## Aim of the task
Set down the line that has "Task: Open settings via the gear icon" and each line beneath it, through the last line of the entries, exactly and with no others.

## Input material
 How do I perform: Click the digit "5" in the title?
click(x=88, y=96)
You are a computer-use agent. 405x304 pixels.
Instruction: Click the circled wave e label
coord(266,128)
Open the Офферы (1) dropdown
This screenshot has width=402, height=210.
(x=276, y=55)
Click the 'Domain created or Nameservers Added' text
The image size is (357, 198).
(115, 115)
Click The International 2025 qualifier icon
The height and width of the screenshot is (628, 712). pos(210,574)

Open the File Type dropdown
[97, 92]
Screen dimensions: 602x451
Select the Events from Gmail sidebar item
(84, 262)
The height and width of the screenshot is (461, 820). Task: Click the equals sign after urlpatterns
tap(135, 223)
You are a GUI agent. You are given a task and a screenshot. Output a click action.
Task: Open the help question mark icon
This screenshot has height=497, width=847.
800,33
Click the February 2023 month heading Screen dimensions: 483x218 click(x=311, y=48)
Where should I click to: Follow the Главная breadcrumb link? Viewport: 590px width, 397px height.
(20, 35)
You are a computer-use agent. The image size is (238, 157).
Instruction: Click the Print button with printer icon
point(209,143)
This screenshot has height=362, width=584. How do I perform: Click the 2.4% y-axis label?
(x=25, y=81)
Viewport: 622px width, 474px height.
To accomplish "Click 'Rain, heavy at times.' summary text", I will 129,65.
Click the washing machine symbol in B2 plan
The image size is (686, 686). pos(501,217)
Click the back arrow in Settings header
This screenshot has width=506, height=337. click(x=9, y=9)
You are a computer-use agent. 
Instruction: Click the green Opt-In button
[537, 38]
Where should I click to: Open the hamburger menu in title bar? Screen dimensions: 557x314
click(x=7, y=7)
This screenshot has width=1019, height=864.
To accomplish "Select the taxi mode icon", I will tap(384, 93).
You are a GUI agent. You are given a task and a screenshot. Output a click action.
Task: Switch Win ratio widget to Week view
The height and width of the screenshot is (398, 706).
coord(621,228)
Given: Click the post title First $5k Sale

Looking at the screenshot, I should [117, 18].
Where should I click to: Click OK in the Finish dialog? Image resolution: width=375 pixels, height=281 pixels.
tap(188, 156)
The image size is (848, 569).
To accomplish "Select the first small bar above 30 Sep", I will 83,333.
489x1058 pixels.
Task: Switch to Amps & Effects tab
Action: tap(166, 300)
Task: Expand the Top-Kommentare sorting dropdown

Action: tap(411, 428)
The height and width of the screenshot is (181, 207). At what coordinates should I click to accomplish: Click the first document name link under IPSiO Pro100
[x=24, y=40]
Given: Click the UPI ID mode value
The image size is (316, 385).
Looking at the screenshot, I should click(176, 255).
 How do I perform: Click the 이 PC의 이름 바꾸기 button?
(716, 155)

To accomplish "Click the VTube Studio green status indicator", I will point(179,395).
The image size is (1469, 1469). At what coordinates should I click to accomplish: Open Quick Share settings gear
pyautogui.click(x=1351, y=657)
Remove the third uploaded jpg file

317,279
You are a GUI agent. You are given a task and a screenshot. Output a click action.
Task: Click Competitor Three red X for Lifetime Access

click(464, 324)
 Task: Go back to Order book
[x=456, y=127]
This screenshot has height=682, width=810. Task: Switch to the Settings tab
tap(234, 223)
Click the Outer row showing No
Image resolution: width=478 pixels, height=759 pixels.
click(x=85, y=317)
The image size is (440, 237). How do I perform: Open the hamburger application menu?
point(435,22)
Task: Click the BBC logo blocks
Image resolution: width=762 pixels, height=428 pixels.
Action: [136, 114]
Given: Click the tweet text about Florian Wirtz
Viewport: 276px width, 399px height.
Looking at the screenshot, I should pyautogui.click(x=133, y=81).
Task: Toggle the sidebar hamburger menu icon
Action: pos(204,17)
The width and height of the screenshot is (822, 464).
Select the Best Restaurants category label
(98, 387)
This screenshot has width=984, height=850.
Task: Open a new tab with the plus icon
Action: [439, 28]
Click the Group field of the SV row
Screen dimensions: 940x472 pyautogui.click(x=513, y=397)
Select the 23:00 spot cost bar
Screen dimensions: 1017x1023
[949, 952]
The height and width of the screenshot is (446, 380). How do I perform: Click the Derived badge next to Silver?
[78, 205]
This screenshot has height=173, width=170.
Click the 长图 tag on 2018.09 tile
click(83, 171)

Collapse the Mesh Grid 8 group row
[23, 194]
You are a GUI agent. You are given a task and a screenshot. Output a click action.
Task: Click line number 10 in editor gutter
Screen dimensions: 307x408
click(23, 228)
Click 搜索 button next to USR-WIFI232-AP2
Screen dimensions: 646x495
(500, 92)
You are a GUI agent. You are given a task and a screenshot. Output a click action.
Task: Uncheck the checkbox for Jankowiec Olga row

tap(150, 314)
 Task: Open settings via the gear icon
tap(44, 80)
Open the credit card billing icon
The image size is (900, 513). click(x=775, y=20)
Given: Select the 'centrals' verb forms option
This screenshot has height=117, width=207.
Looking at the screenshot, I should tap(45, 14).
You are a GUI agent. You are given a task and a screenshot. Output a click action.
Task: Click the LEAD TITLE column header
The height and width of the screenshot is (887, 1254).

## Task solution
 Task: Open settings via the gear icon
tap(44, 80)
Open the credit card billing icon
The image size is (900, 513). click(x=775, y=20)
Given: Select the 'centrals' verb forms option
This screenshot has height=117, width=207.
Looking at the screenshot, I should tap(45, 14).
You are a GUI agent. You are given a task and a screenshot. Output a click action.
Task: Click the LEAD TITLE column header
The height and width of the screenshot is (887, 1254).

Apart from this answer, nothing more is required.